The "Samba Gold" (Samba d'Or) is a football award given to the best Brazilian footballer in Europe, as awarded by Sambafoot. The inaugural award was made in 2008. The Samba Gold is determined by three voter panels: journalists, fellow footballers and votes from Sambafoot's online readers. In 2021, for the first time women were also selected for the award.

History
 In 2008, the inaugural winner was Milan midfielder Kaká. Manchester City's Robinho and Sevilla's Luís Fabiano placed second and third in voting, respectively. There were thirty nominations, and voting took place from 1 to 30 December. Kaká obtained 25.03% of the vote, with 14.34% for Robinho and 13.65% for Fabiano.
 In 2009, Luís Fabiano (20.91%) of Sevilla won the trophy ahead of Júlio César (17.58%) and Kaká (16.35%).
 In 2010, the prize was awarded to Maicon (12.60%) from Inter Milan running ahead of Hernanes (10.76%) and Thiago Silva (9.56%).
 In 2011, Milan defender Thiago Silva (16.33%) won the award ahead of Dani Alves from Barcelona (15.56%) and Hulk from Porto (14.41%).

■ SHORT PROBLEM
Reproduce the entire Samba Gold passage word for word. Work only from the Samba Gold passage; draw on nothing beyond it.

■ AVAILABLE DATA

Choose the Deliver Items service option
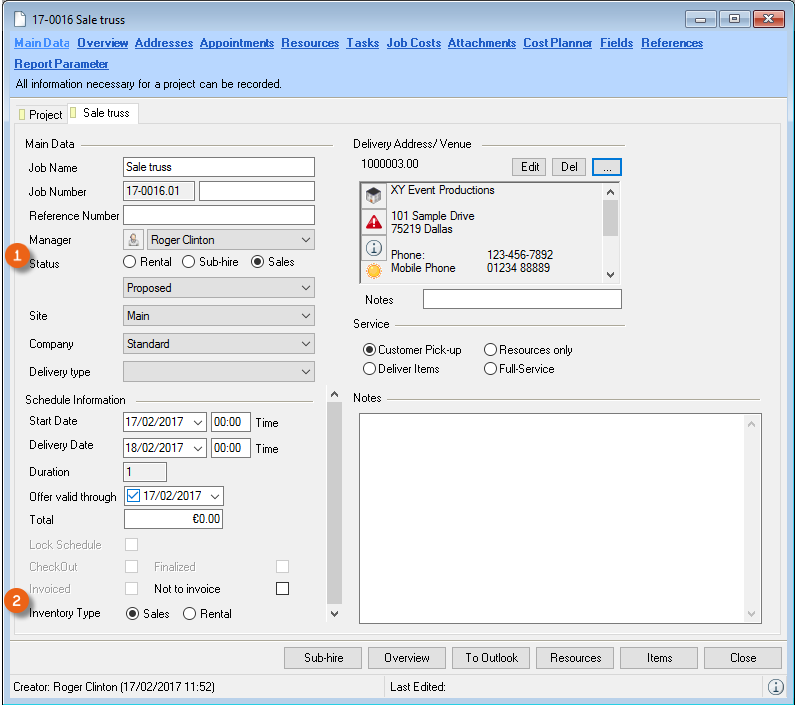This screenshot has height=705, width=795. 370,369
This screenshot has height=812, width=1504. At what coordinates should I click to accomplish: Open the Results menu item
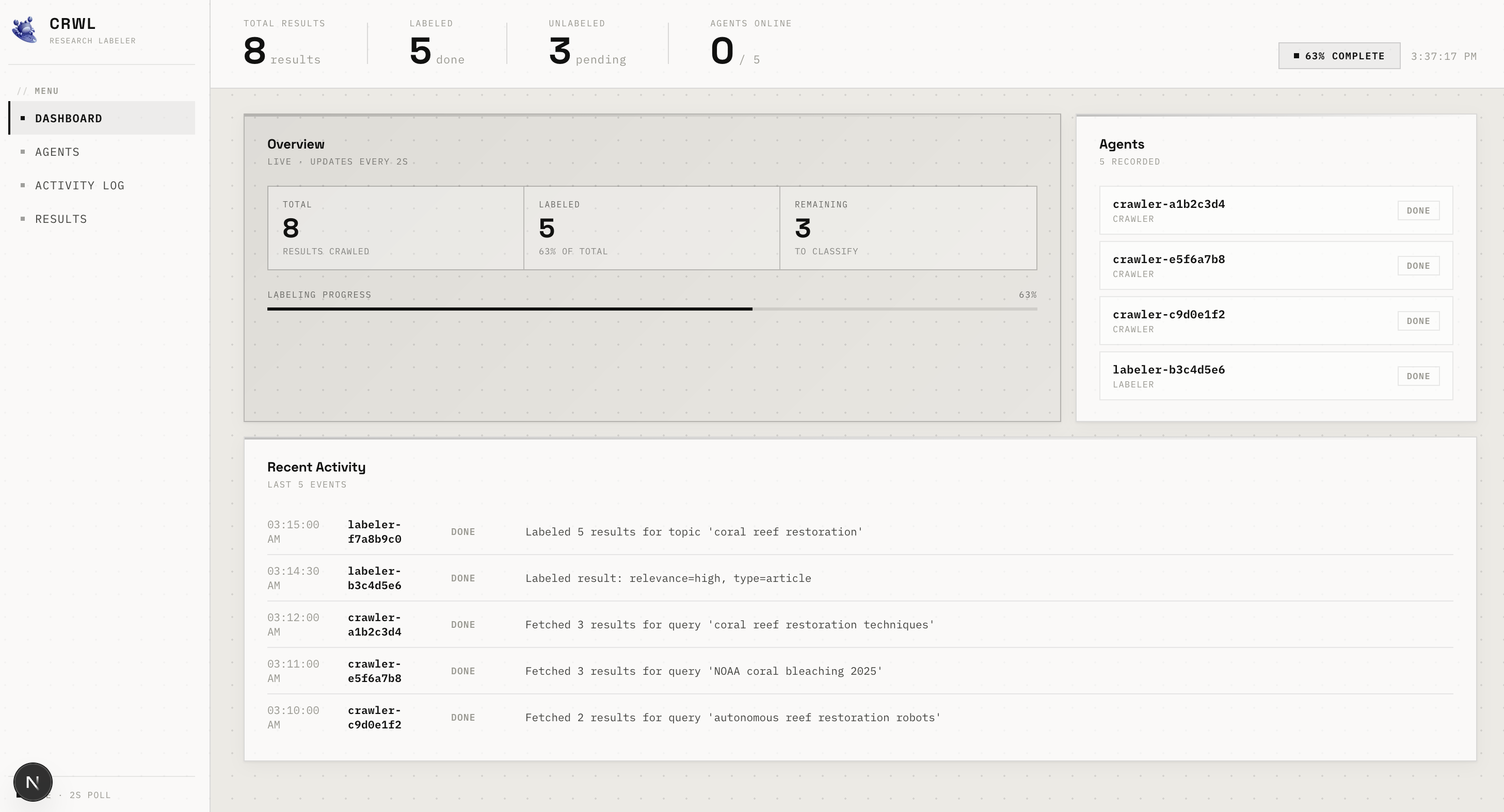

■ SOLUTION TO THIS PROBLEM
The "Samba Gold" (Samba d'Or) is a football award given to the best Brazilian footballer in Europe, as awarded by Sambafoot. The inaugural award was made in 2008. The Samba Gold is determined by three voter panels: journalists, fellow footballers and votes from Sambafoot's online readers. In 2021, for the first time women were also selected for the award.

History
 In 2008, the inaugural winner was Milan midfielder Kaká. Manchester City's Robinho and Sevilla's Luís Fabiano placed second and third in voting, respectively. There were thirty nominations, and voting took place from 1 to 30 December. Kaká obtained 25.03% of the vote, with 14.34% for Robinho and 13.65% for Fabiano.
 In 2009, Luís Fabiano (20.91%) of Sevilla won the trophy ahead of Júlio César (17.58%) and Kaká (16.35%).
 In 2010, the prize was awarded to Maicon (12.60%) from Inter Milan running ahead of Hernanes (10.76%) and Thiago Silva (9.56%).
 In 2011, Milan defender Thiago Silva (16.33%) won the award ahead of Dani Alves from Barcelona (15.56%) and Hulk from Porto (14.41%).